Stay tuned for more information on this topic.
Overview
In response to a lawsuit filed by the states of New York, Connecticut, and Vermont, challenging the “public charge” rule, federal judge George Daniels approved a nationwide injunction, which temporarily blocks the government from “enforcing, applying, implementing, or treating,” as effective the “public charge” rule for any period during which there is a declared national health emergency in response to the COVID-19 outbreak.
The judge in this case ultimately sided with the states recognizing that the public charge rule ultimately discourages non-citizens nationwide from obtaining the necessary treatment and care they would need during the Coronavirus pandemic.
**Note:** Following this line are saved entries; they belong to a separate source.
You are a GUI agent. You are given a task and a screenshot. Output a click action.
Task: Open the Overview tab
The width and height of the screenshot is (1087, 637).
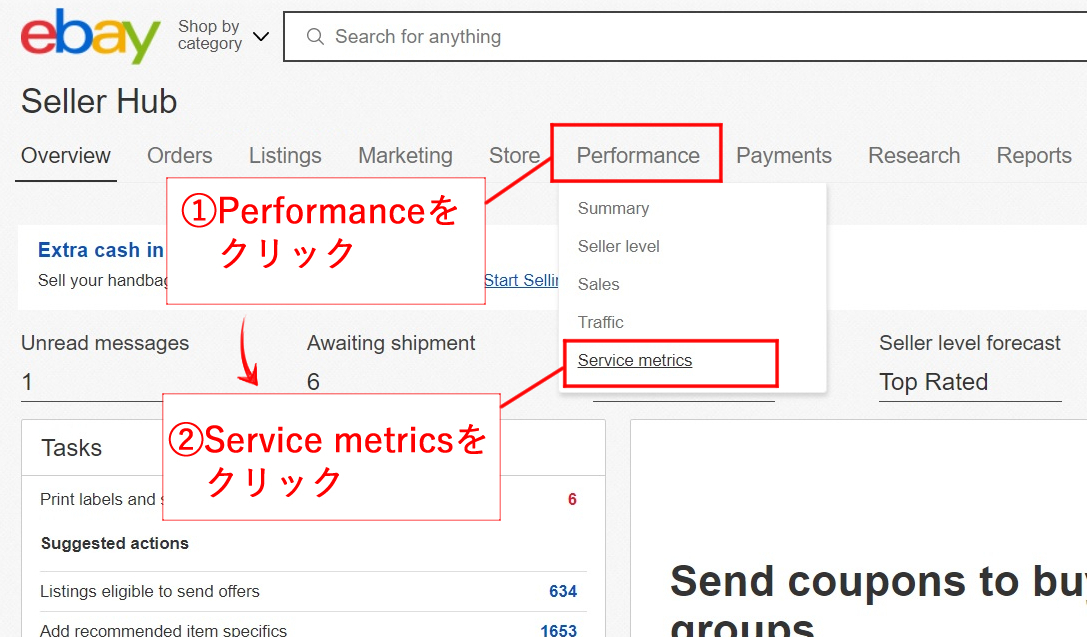tap(66, 156)
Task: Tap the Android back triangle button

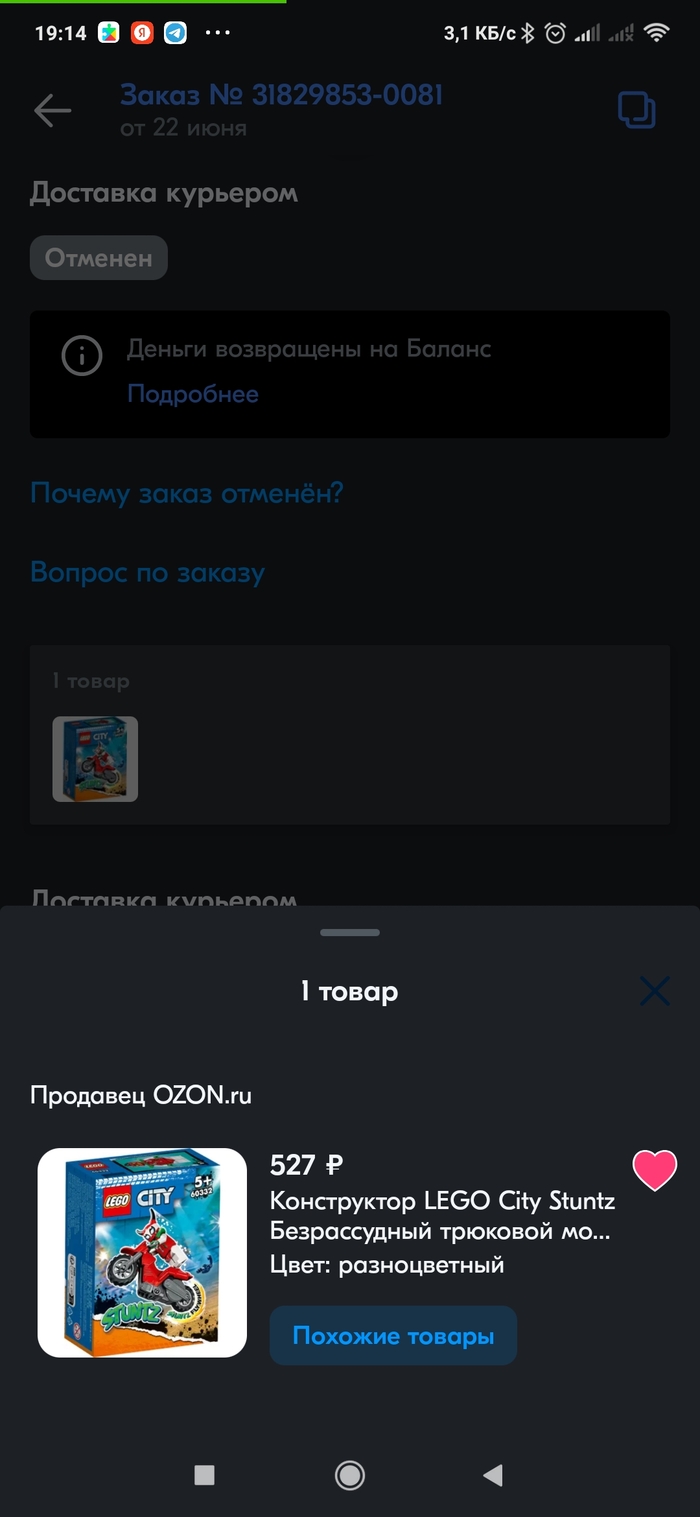Action: coord(492,1475)
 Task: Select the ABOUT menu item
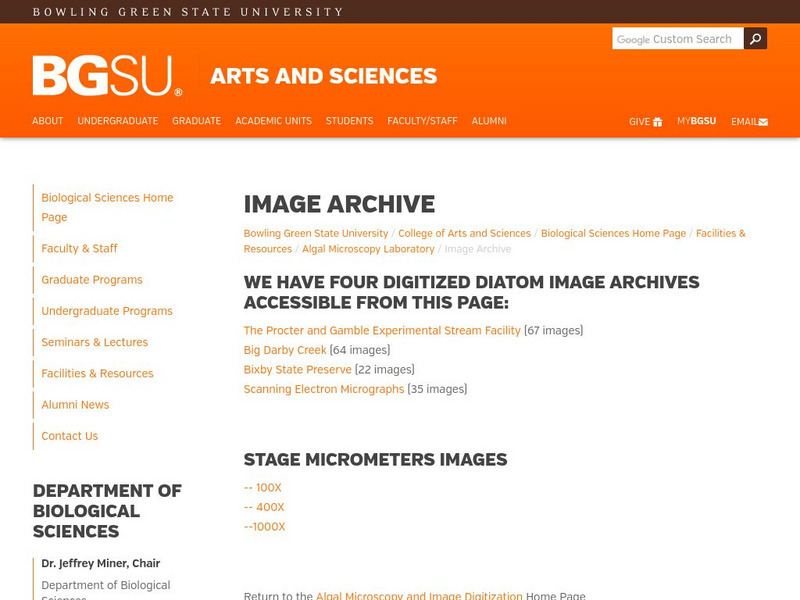pyautogui.click(x=47, y=120)
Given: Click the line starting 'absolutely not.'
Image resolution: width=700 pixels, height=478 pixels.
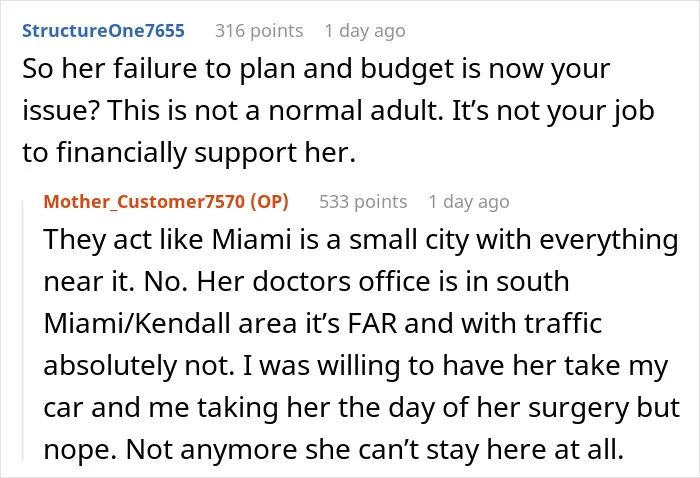Looking at the screenshot, I should pos(356,366).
In his opinion, the judge stated that in consideration of the “substantial harm” that the public would suffer from application and enforcement of the public charge rule, it was necessary to issue a temporary injunction to preserve the status quo and allow non-citizens to seek public benefits necessary for their health and well-being. The judge stated, “no person should hesitate to seek medical care, nor should they endure punishment or penalty if they seek temporary financial aid as a result of the pandemic’s impact.”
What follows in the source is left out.